ABOUT THIS TASK. Check the material that follows for the word "circle" and say how many lines contain it, with no other words.

DATASET.
BEGIN

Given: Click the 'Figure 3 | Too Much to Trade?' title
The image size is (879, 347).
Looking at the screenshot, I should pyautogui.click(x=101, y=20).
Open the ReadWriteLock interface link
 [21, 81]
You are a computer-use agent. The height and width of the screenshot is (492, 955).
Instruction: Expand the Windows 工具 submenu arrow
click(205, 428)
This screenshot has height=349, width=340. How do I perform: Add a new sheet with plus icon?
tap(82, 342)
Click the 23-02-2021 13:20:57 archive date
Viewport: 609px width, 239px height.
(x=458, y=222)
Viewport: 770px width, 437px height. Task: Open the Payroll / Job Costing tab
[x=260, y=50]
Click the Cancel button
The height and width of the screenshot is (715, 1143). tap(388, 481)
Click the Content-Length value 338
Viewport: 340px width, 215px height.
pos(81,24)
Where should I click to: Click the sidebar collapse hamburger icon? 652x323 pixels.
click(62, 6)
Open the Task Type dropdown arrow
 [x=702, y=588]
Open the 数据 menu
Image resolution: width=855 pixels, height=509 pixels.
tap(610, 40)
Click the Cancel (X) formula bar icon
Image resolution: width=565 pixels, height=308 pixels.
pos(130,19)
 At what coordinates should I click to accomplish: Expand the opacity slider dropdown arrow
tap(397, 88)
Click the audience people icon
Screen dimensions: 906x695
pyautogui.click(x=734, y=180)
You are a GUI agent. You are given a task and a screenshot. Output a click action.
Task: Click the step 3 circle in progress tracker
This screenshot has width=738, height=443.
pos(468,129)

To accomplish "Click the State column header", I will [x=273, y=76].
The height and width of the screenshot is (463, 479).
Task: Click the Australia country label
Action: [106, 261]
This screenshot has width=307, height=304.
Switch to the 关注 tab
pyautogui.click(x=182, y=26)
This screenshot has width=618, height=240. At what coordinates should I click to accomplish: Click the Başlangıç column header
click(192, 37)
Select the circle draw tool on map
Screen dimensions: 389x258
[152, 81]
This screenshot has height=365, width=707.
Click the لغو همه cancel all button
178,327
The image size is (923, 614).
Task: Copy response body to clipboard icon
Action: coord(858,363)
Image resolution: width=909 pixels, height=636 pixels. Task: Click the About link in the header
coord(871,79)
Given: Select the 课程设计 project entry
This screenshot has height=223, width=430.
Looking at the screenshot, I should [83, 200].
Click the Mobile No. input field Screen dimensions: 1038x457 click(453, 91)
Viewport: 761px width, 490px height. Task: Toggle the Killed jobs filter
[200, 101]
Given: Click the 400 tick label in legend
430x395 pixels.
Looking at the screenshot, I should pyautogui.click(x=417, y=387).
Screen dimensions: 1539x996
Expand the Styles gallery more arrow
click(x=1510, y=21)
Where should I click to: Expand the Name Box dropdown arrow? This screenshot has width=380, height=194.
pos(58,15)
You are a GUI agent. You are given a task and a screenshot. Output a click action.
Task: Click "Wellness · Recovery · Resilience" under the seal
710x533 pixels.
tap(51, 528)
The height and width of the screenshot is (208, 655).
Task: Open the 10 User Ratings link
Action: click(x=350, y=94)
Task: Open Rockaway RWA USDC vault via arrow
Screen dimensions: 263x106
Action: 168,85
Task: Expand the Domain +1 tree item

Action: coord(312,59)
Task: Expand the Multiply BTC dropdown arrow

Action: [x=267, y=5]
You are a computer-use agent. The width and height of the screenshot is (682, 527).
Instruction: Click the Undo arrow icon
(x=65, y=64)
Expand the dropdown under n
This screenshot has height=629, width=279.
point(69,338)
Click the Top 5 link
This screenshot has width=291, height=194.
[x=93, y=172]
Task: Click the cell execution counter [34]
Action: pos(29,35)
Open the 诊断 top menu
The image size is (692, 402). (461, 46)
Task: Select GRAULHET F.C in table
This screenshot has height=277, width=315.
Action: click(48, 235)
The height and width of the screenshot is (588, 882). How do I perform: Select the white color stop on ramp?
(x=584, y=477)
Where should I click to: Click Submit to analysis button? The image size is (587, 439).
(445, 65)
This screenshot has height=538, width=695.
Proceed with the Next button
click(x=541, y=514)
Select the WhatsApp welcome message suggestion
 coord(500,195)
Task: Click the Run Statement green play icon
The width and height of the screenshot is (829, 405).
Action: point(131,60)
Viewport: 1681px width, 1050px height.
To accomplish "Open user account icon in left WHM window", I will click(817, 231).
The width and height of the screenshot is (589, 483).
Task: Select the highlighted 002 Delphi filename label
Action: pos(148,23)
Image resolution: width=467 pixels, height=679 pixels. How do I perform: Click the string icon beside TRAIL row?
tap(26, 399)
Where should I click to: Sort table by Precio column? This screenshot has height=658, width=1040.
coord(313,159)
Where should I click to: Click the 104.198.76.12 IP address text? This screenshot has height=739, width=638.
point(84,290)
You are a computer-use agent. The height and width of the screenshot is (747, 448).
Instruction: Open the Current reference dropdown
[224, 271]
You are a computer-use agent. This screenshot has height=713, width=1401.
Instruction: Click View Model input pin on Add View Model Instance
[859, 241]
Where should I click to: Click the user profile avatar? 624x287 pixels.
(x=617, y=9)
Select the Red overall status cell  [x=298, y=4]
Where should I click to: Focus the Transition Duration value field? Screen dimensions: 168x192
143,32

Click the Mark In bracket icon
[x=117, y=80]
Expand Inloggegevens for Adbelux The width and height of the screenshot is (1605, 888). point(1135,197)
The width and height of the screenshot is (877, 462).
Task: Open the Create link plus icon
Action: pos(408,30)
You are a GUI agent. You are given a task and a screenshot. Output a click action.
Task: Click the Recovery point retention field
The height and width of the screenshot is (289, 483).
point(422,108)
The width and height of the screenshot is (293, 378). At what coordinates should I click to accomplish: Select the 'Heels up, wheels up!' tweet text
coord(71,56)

END

RESPONSE TO THE TASK. 2